A RENÚNCIA DE FIDEL E OS NOVOS CAMINHOS DE CUBA

A renúncia do presidente Fidel Castro abre espaço para que seu irmão, Raul Castro, instaure, em Cuba, uma experiência política e econômica nova, chamada “socialismo de mercado”, que vai exigir dos analistas um certo esforço mental para entender.

As três correntes políticas do Ocidente, como se sabe, são : ( 1 ) o conservadorismo, ( 2 ) o liberalismo e ( 3 ) o socialismo, que podem ser democráticos ou autocráticos.

Conheciam-se, apenas, até recentemente – até que a China inaugurasse essa novidade que se chama “socialismo de mercado” – o conservadorismo de mercado e o liberalismo de mercado, dos quais todos nós temos uma idéia do que sejam.

O que é, porém, o socialismo de mercado ?

Pode ele vir a tornar-se democrático ?

Entendo como socialismo de mercado um misto de regime político ( socialista ) e econômico (de mercado ).

O fato desse socialismo ser de mercado não quer dizer que ele seja democrático ( a China, por exemplo, é autocrática ), mas não quer dizer que ele não possa se transformar numa democracia.

Num regime de mercado, amplia-se o emprego do dinheiro como fator de controle social, com uma ampla descentralização das sanções, o que acarreta uma redução da violência governamental, que pode facilitar a amenização do regime autoritário, até que se eleja um Parlamento e implante-se, em conseqüência, uma democracia.
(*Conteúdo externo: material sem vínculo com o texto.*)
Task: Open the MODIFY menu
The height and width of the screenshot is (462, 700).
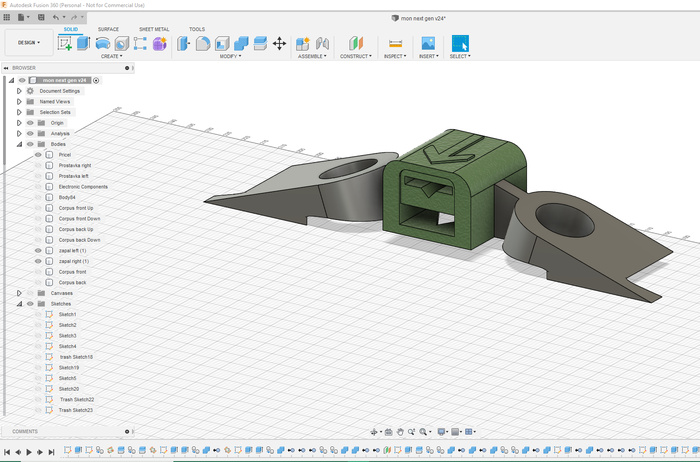Action: (231, 56)
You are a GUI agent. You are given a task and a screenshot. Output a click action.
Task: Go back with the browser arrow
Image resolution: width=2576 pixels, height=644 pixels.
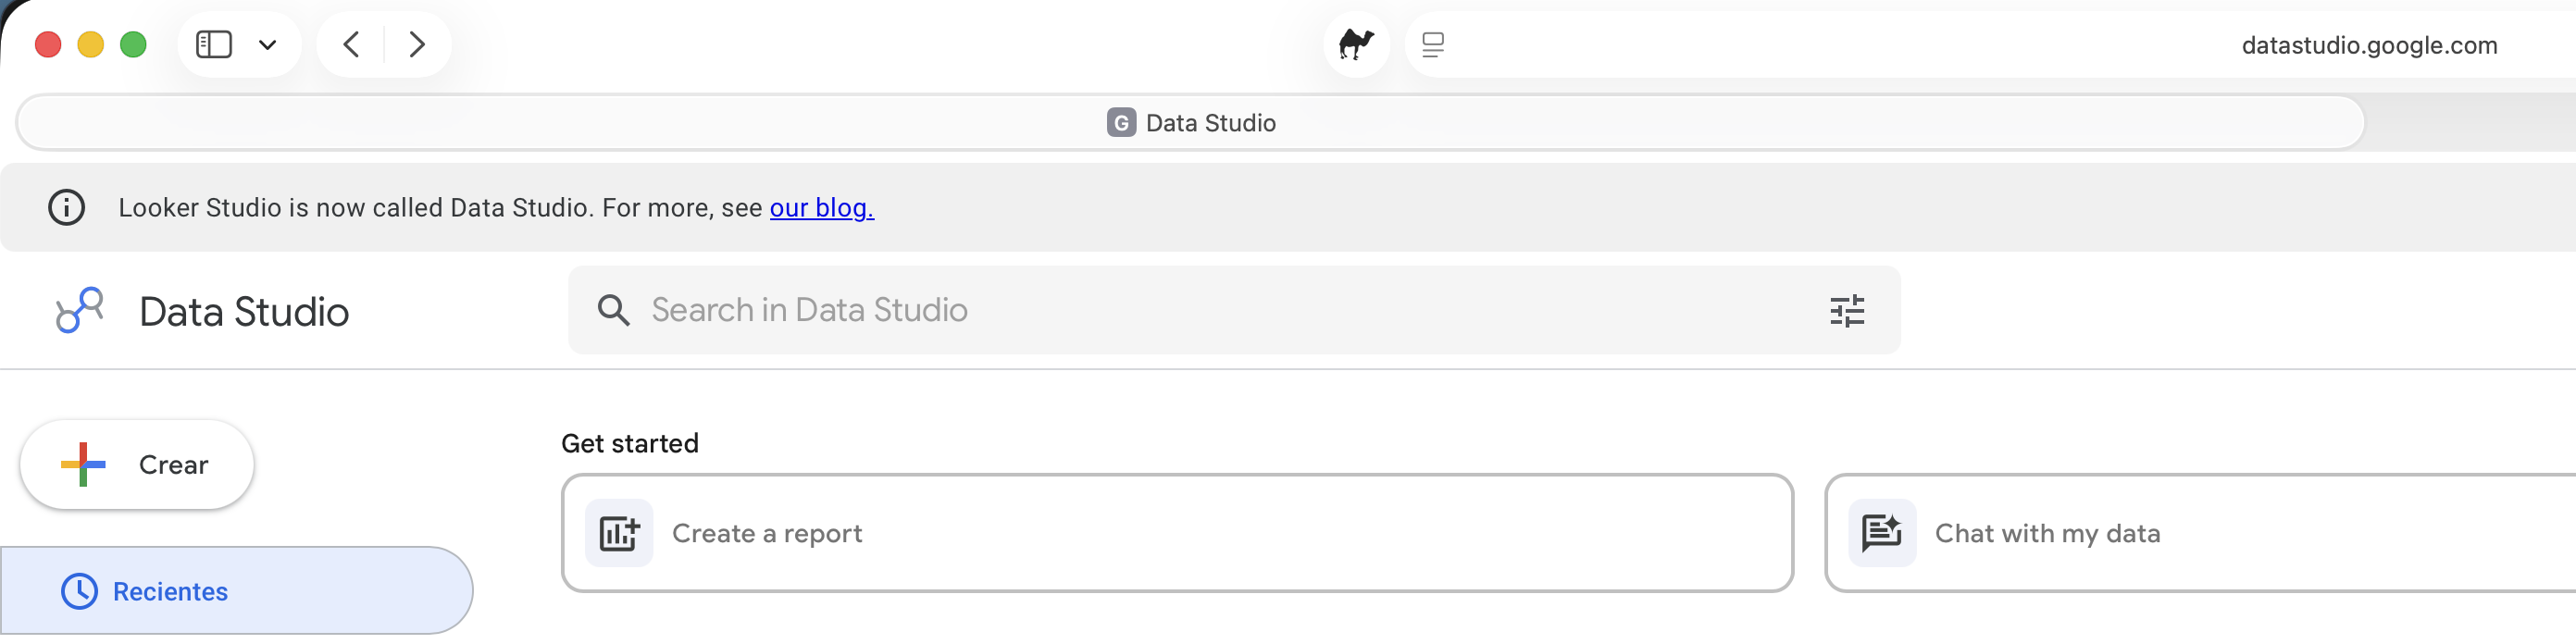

Isso não quer dizer que, ao passar a ser escolhido democraticamente o governo deixe de ser socialista, pois não há uma incompatibilidade entre o socialismo e a democracia.

Note-se, a esse último respeito, que há muitos que hoje pensam que o socialismo e a democracia não podem se conjugar, como havia muitos que antes pensavam que o capitalismo – por ser uma “ditadura da burguesia” – não se harmonizava com a democracia, pelo menos aquela que interessava às classes populares.

Hoje se sabe que a democracia não pode ser classificada segundo supostos “conteúdos” que justifiquem sobrenomes como : democracia “popular”, democracia “elitista”, etc.

Em outras palavras, depois da implantação do socialismo de mercado podemos esperar, sim, que Cuba venha a se tornar um Estado democrático, mesmo que não vire capitalista, nem volte a sofrer – como na Cuba de Fulgêncio Batista – a arrasadora influência dos EUA, da qual Fidel Castro a livrou há cerca de meio século.